Я понимаю, Лелия! Увы, я понимаю! Вы можете любить только бога! Душа ваша может найти себе успокоение и жить только на небесах! Когда вы в часы раздумья, охваченная порывом чувств, посмотрели на меня с любовью, вы ошиблись: вы думали о боге, вы приняли человека за ангела. Когда взошла луна, когда она осветила мои черты и рассеяла эту тьму, укрывающую ваши вымыслы, вы улыбнулись от жалости: вы узнали чело Стенио — чело Стенио, на котором вы, однако, запечатлели свой поцелуй!

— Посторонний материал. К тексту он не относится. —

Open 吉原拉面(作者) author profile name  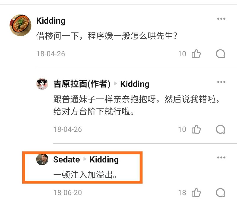coord(82,84)
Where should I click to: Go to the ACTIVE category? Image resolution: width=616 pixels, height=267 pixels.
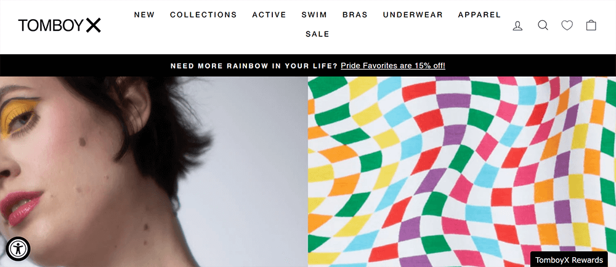[x=269, y=15]
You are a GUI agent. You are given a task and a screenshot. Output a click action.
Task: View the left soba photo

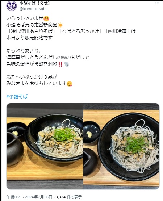(45, 146)
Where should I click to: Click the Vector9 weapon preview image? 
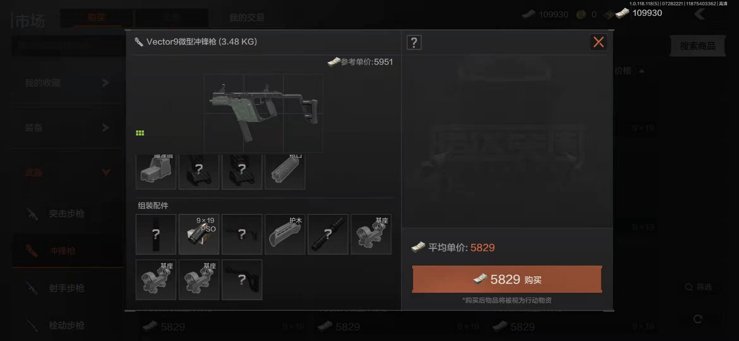coord(264,113)
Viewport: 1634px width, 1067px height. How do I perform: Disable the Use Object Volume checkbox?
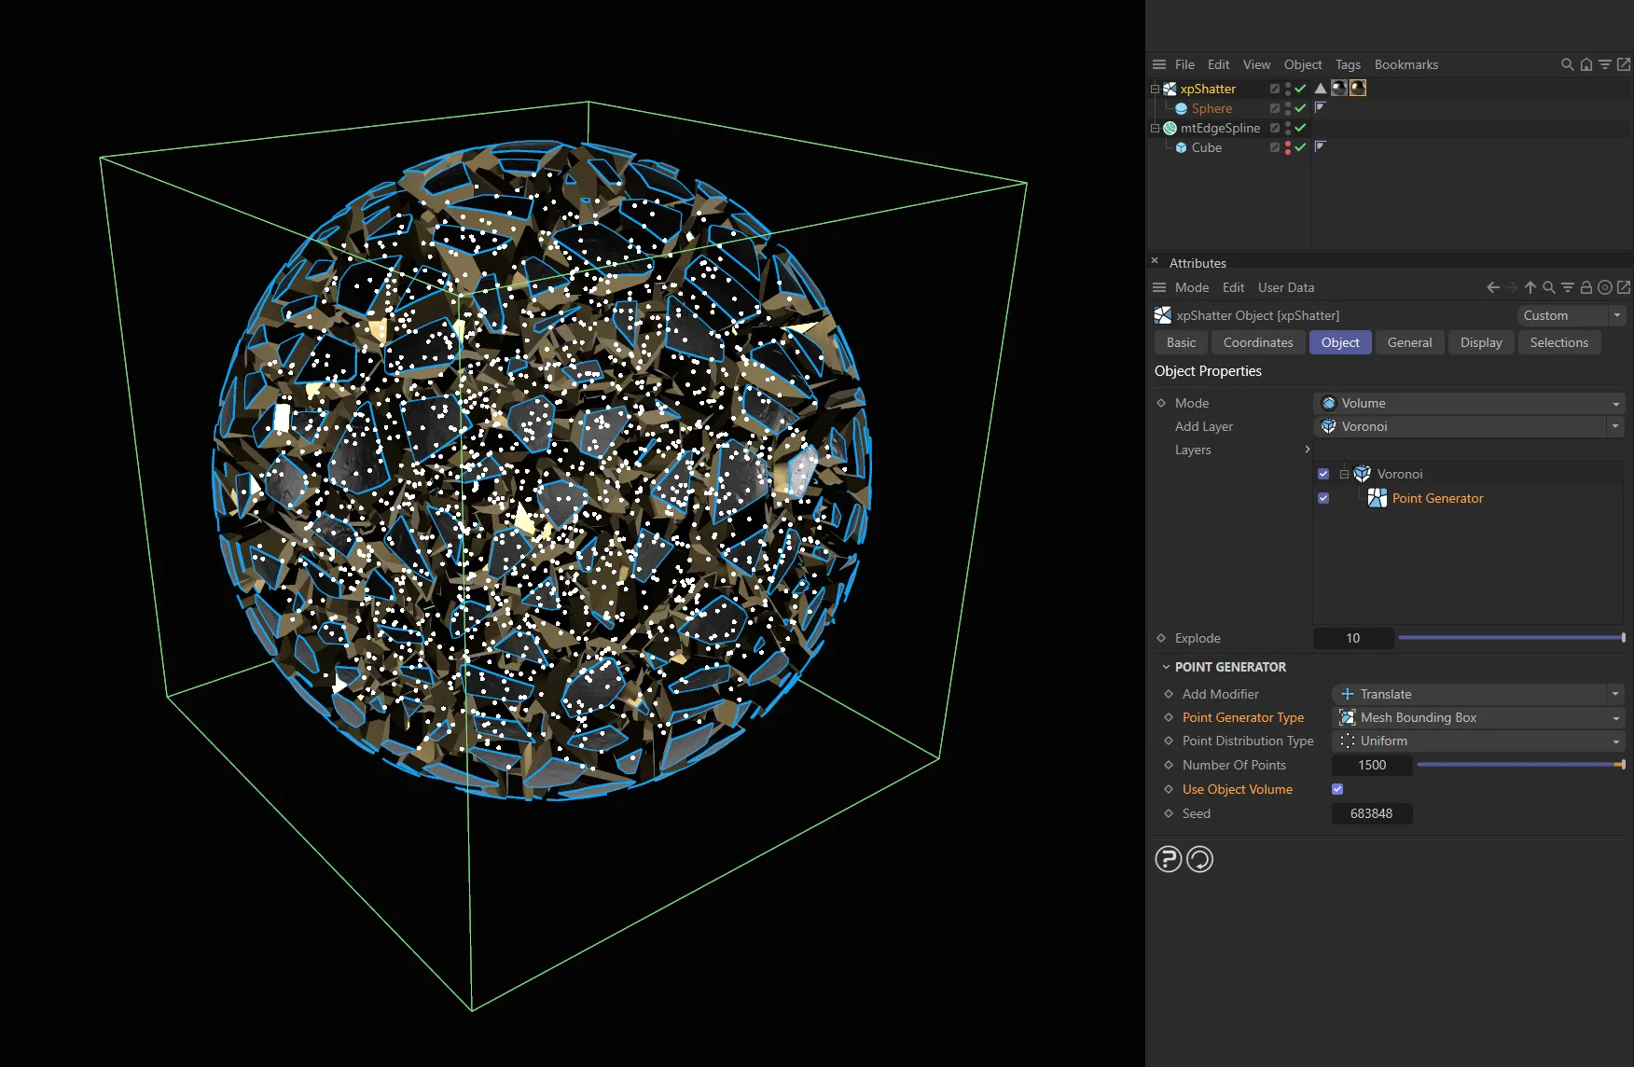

Все ясно, вы хотите, чтобы я об этом забыл! Вы боитесь, что я сберегу это пьянящее ощущение и буду жить им целый день! Успокойтесь, это счастье не ослепило меня; хоть оно и выпило мою кровь, хоть оно и разбило мне сердце, разум мой не помутился. Разум никогда не может помутиться возле вас, Лелия! Успокойтесь, говорю вам, я не из тех самоуверенных шалопаев, для которых поцелуй женщины — залог любви. Я не считаю себя способным оживлять мрамор и воскрешать мертвых.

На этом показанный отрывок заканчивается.